------ Information supplied
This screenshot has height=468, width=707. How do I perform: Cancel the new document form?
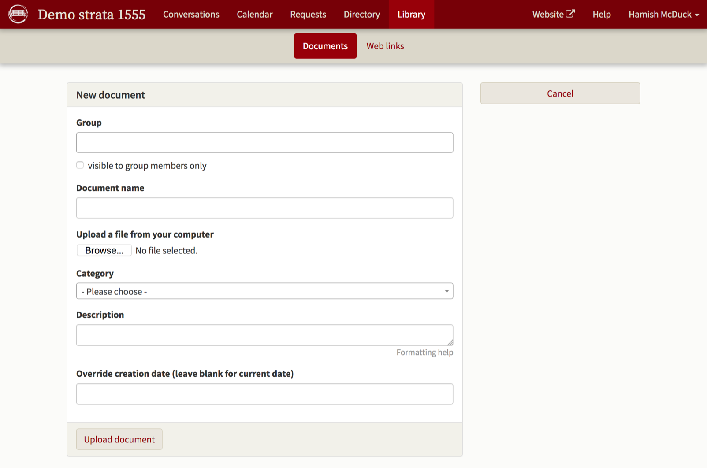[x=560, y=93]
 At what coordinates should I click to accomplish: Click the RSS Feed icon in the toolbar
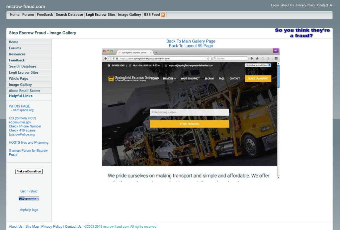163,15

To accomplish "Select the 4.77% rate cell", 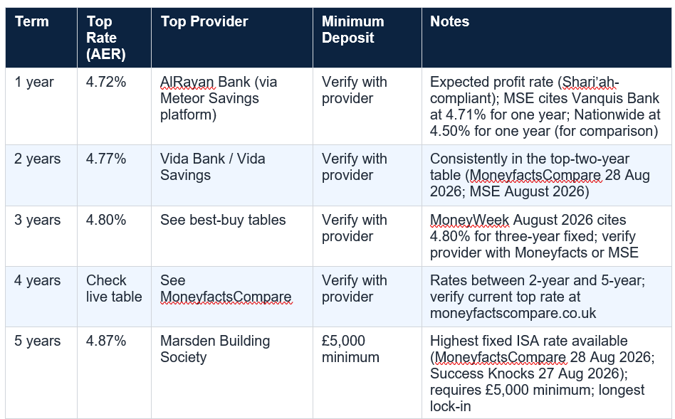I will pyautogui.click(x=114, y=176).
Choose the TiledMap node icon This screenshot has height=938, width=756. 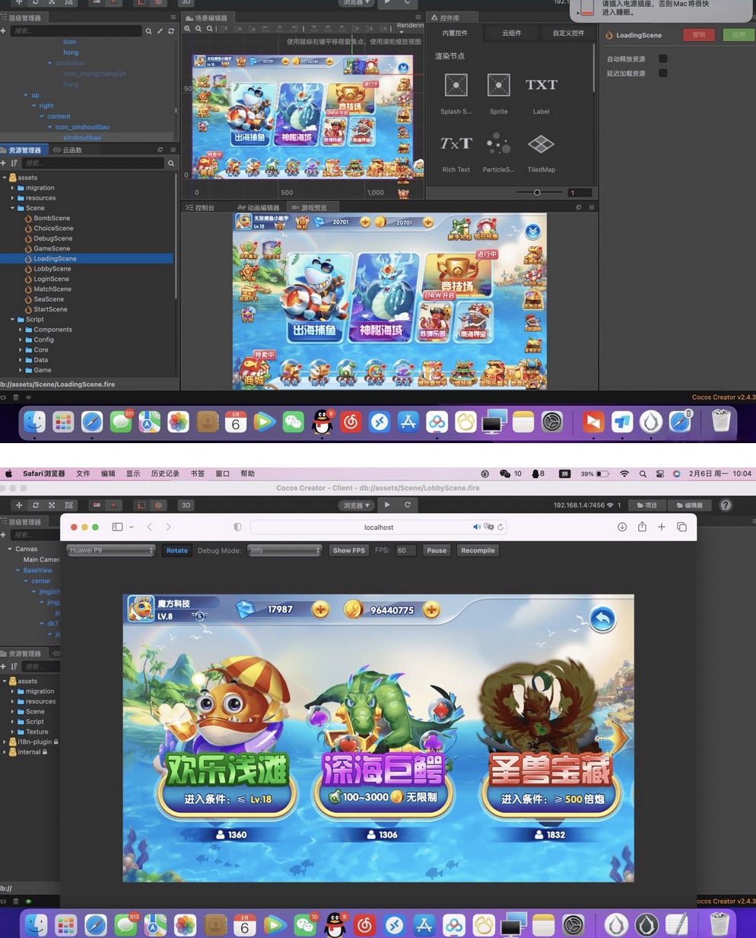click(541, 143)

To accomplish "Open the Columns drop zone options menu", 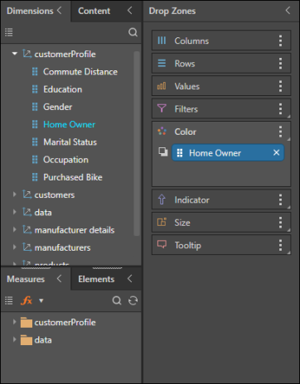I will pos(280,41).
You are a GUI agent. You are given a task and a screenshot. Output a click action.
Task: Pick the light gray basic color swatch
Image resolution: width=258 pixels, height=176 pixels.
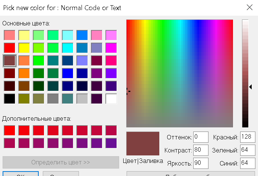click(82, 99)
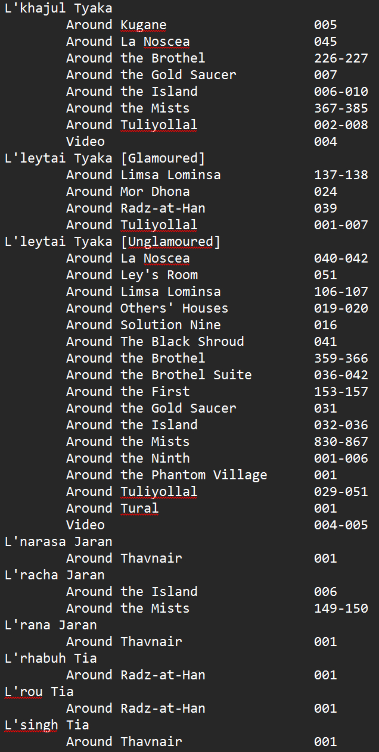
------------
■ **Task details**: Each line from the one holding "You are a GUI" through the final line of the data needs to be transcribed exactly. Include both ends, skip the pictures, and add nothing.

■ **Result of the task**:
You are a GUI agent. You are given a task and a screenshot. Output a click action.
Task: Pick the light gray basic color swatch
Image resolution: width=258 pixels, height=176 pixels.
click(82, 99)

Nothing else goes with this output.